• [Exercise details]
Write out again, word for word, the part of the material that opens with the line containing "You are a GUI" and runs through the end of the material. Leave the pictures out of your answer.

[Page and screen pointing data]
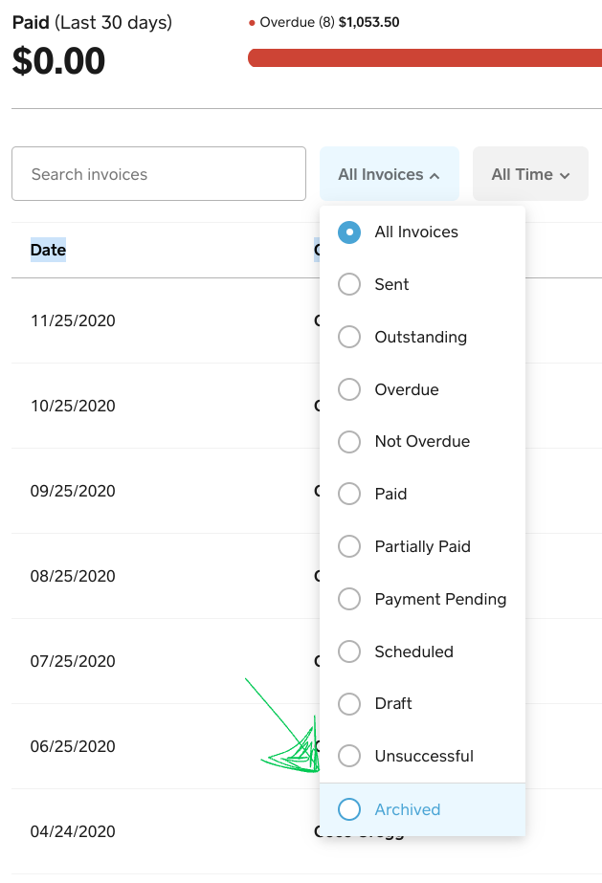
Task: Click the Search invoices field
Action: pyautogui.click(x=159, y=174)
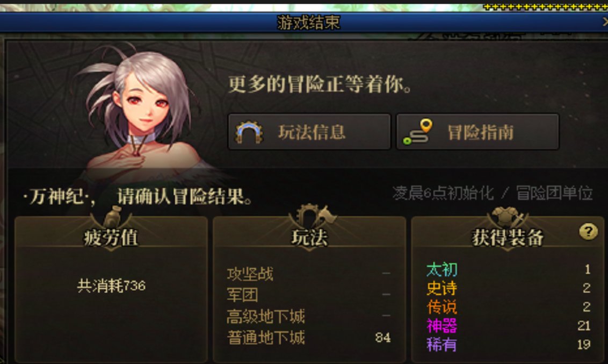Click the 共消耗736 fatigue text
This screenshot has height=364, width=608.
[111, 286]
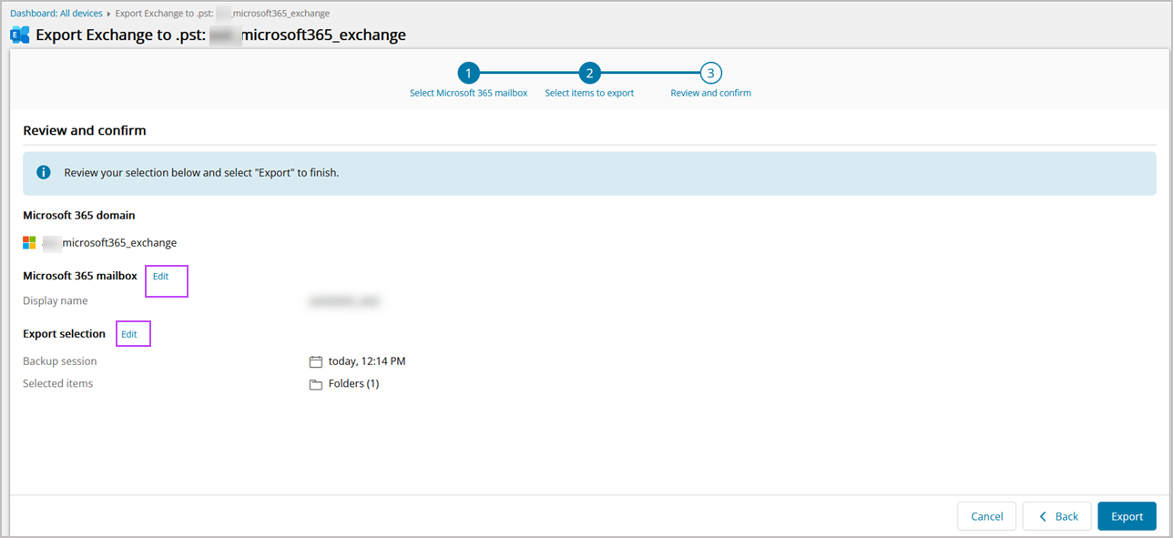Click the step 3 circle in the wizard
The image size is (1173, 538).
pyautogui.click(x=710, y=73)
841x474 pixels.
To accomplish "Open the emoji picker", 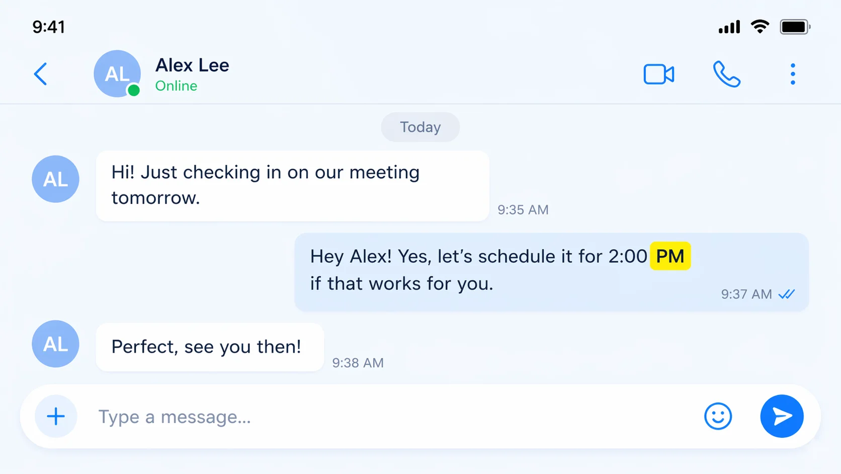I will tap(718, 417).
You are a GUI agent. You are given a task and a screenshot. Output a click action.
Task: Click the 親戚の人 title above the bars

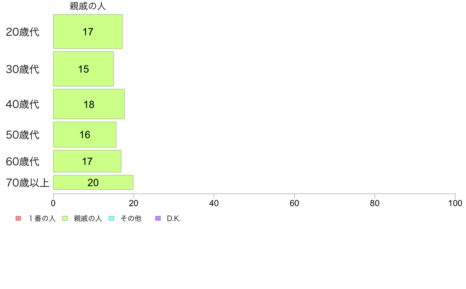(88, 6)
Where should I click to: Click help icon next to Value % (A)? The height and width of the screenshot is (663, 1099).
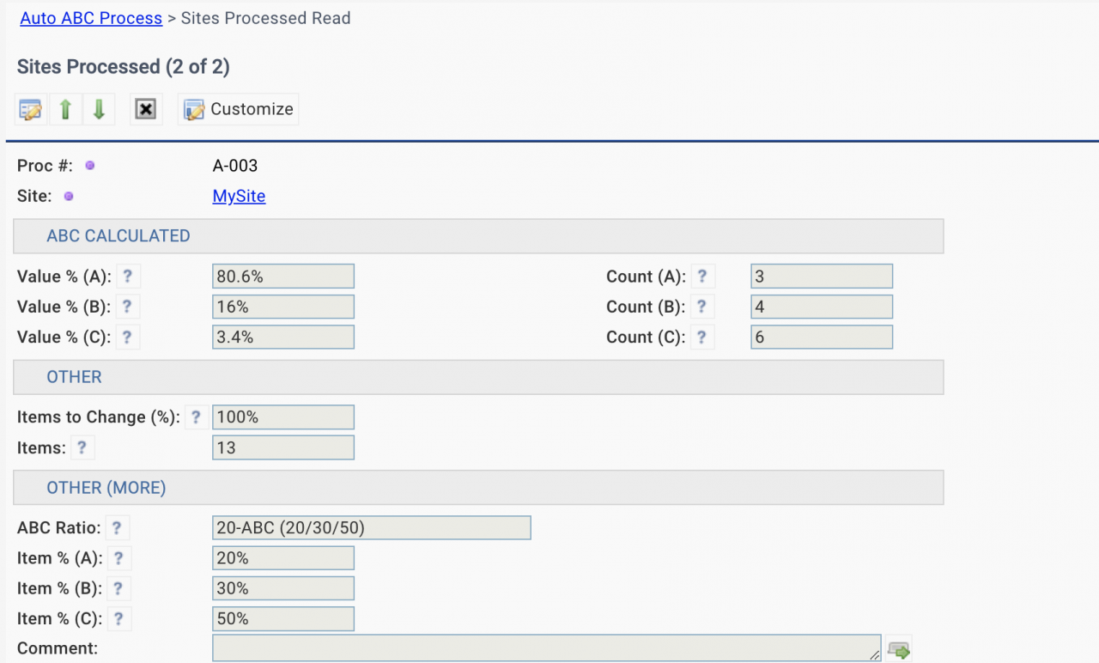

• [Output for this exercise]
You are a GUI agent. You are given a task and a screenshot. Output a click action.
Task: Click the 親戚の人 title above the bars

(88, 6)
Where should I click to: Click help icon next to Value % (A)? The height and width of the screenshot is (663, 1099).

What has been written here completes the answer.